Tomorrow comes today: BLOUSE
What if time didn’t exist? What if by splitting up every single second of your life, every experience could become both something you’ve already been through and something you have yet to face? Time, and its perception, has always been a pop music obsession; nostalgia for an age yet to come, Buzzcocks’ Pete Shelley used to sing. An obsession shared by Blouse, a Portland based trio conceived eighteen months ago by art school graduates Charlie Hilton and Patrick Adams and bass player and studio wizard Jacob Portrait (also in Unknown Mortal Orchestra). Their self-titled debut album – a short sweet shock lasting just over half an hour – is a snapshot of their love for the past (hints of icy new wave, the multi layered sounds of the best 80s productions, and in Videotapes even the sound of tapes melting), blurring the edges and discovering new and uncharted territories. “I was in the future yesterday”, Charlie sings, and it sounds so true. Jacob kindly sat with us and talked.
First of all, let’s get to know Blouse. How did you get together? And how did the band develop?
Charlie and Patrick became friends at Art School, which turned into jamming in the basement, with myself (Jacob), who was living with Patrick at the time; that led to recording some songs at a warehouse studio I have in Portland. Into Black was uploaded to bandcamp and received some nice reviews and a fan video. They band decided to do a 7″ with Sub Pop records and eventually signed with Captured Tracks for the debut LP. Which brings us to NOW.
Was there a precise estethics idea since the beginning? Was it drawing from music or other influences? If so, which ones?
I’m not sure about precise estethics, but I think the LP clearly represents its influences. I have some equipment from the 70′s and 80′s that definitely made an impressive on the recordings; keyboards and effects boxes. Charlie has a chorus pedal that we love to use on stuff. Essentially, We would get together and smoke cigarettes and have a drink at the warehouse; listening to music in the background. Someone would hear something that sparked some inspiration. Charlie writes songs on her own quite often, so she would grab a guitar and start showing us an idea. We would end up with a recorded song the next day. The majority of the LP was made that way.

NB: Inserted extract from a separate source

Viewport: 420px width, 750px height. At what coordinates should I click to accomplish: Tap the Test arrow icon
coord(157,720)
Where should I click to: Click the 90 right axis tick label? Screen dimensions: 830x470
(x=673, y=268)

Portland, Where you come from, was described in “Dig” as a small community of likeminded artists, and more recently parodied in the tv show “Portlandia”. Leaving the exaggerations aside, is it really so?
Portland is positively a small community of artists. I think the show Portlandia is pretty funny and accurate. I’m not sure DIG is accurate, but at the point in time it was filmed, I think it shows a bit about what was happening in Portland.

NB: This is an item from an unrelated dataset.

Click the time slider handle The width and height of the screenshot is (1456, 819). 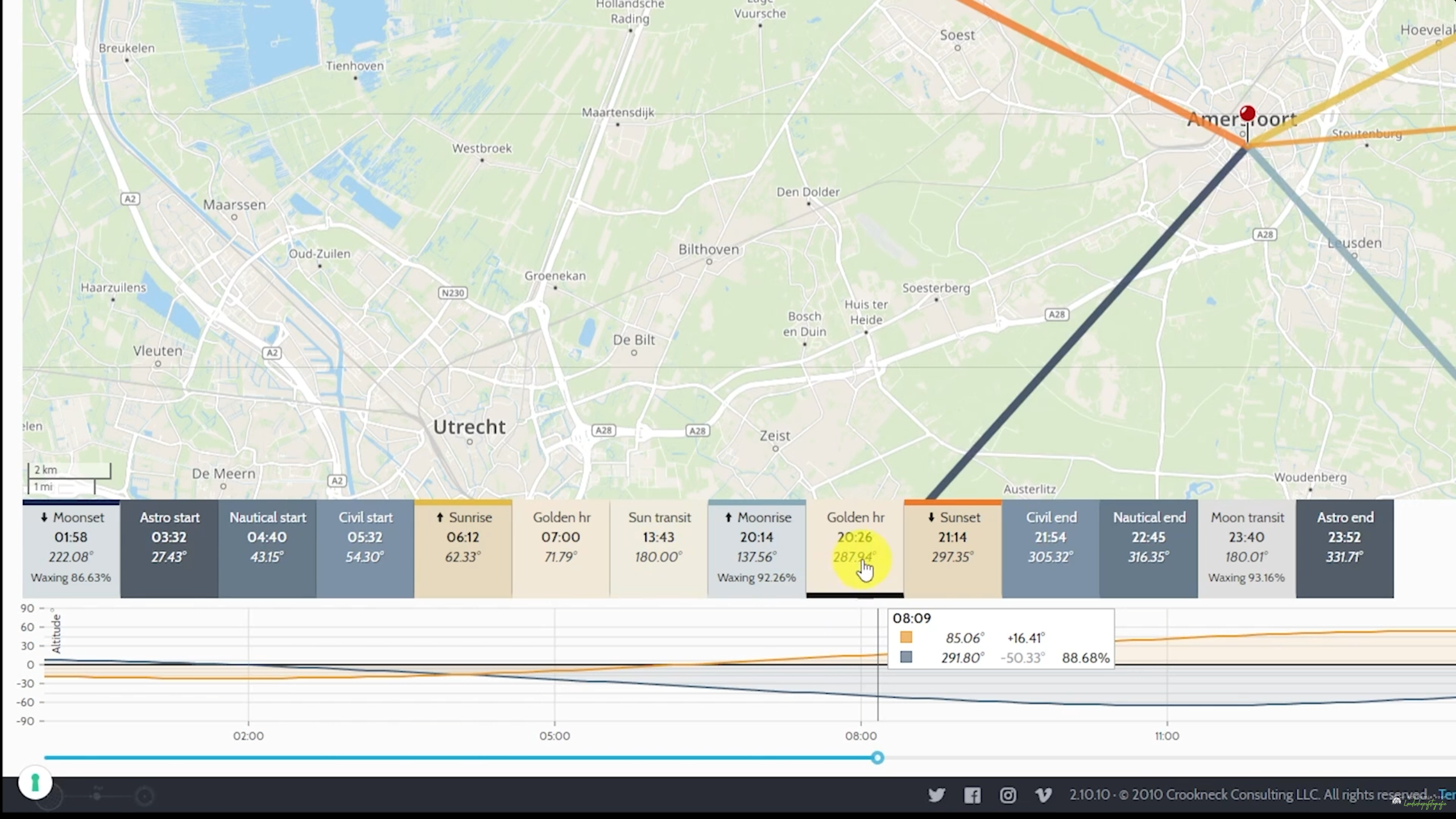point(877,758)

After a couple of singles, you finally release your debut, which seems to shed the initial “dream-pop” tag or at least mixes it both with icy synths and rhythms and melodic bass lines not heard since the hey days of New Order’s Peter Hook. Would you agree? Was it the goal you were trying to achieve?

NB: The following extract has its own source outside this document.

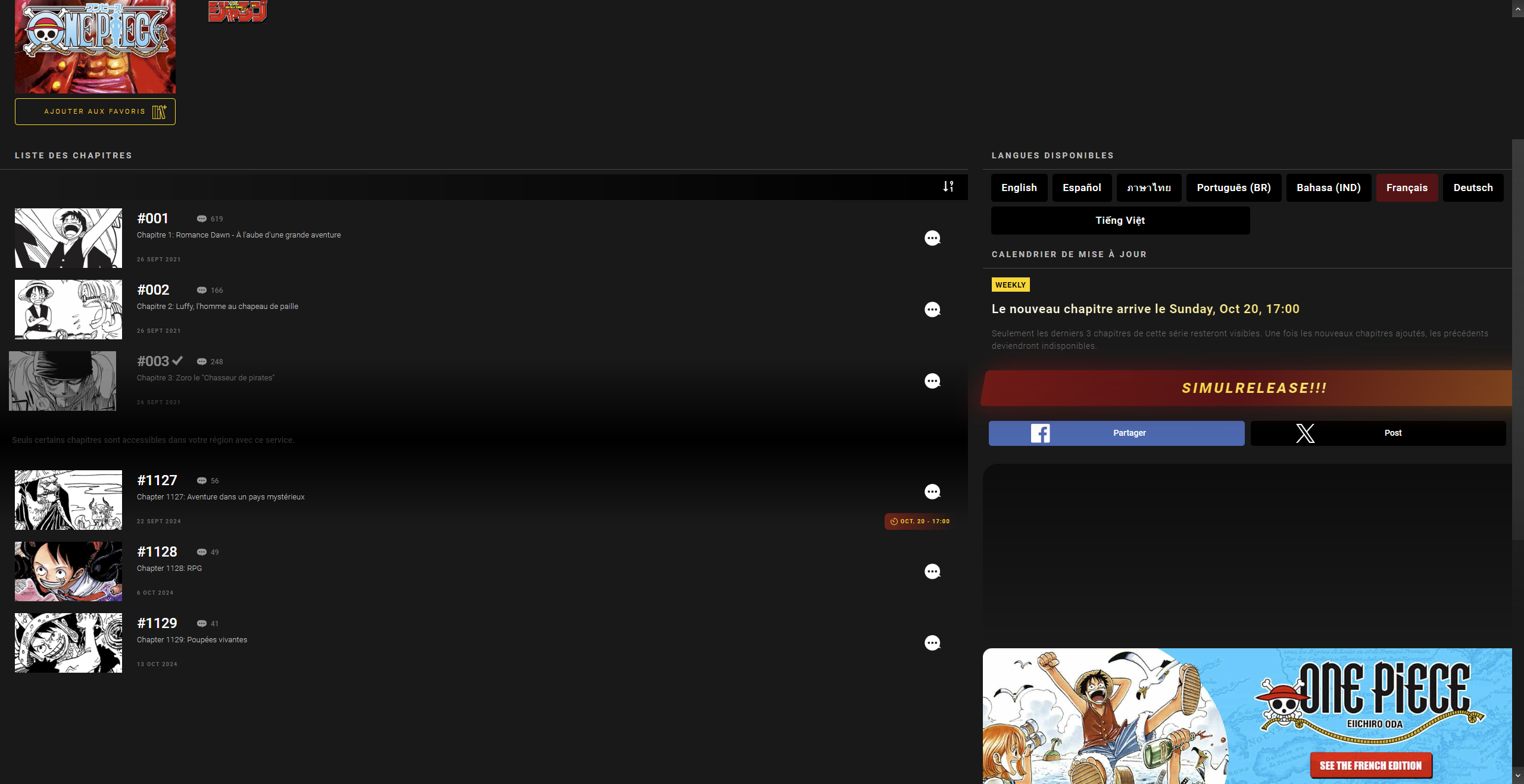Click the X Post share button
The width and height of the screenshot is (1524, 784).
coord(1378,433)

We just did what we wanted, song by song and I think you can expect more of that in the future. Patrick played bass on most of the album and you can here his style pretty clearly; pumping rhythms and hooky ideas. Charlie has a very calm aesthetic with her songs and vocal delivery. She is also great at coming up with little catchy keyboard lines. Mixing that with drum machines and simple programming, and the equipment I talked about earlier, I suppose it sometimes ends up in a New Wave category.
I am particularly intrigued by Time Travel, whose musical nod to the early 80s synth wave, particularly the restless marching of Depeche Mode’s Photographic fits perfectly its retrofuturistic lyrics. “I was in the future yesterday”: can you tell us more about it?
That’s what I thought, too. Charlie wrote that song and recorded it on garageband. She sent it to me and Patrick. At the time I was really into the arpeggiator on my Juno 6. I did a couple passes layering the keyboards. There are three on the recording. Charlie came in and sang on top of it. Time Travel sounds pretty authentically 80′s; the mix of keyboards, with the soft vocal and retro-futuristic lyrics. We had layered the lyrics at one point, but Patrick was concerned it sounded a bit, too robotic. So, we ended up printing the mix with the single lead vocal, which I think was a good idea.
Unlike other new bands, you also give enourmous importance to the visual side of your music. The video for Into black is simply stunning. Tell us more about it.
Friends of ours with a video company named, Wooden Lens made that video. They cut pieces of a film (Les Amants du Pont-Neuf) together to accompany the music. It worked pretty well.
Three essential facts about you which will never appear in your biography.
I get mad when I’m hungry, Charlie was a ballerina, and Patrick loves Full House.
Finally, a quick game: songs to be whistling to. and songs you hate to find yourself to be whistling.
Whistling Brian Eno’s Needle In The Camel’s Eye. Not Whistling ERIC CLAPTON.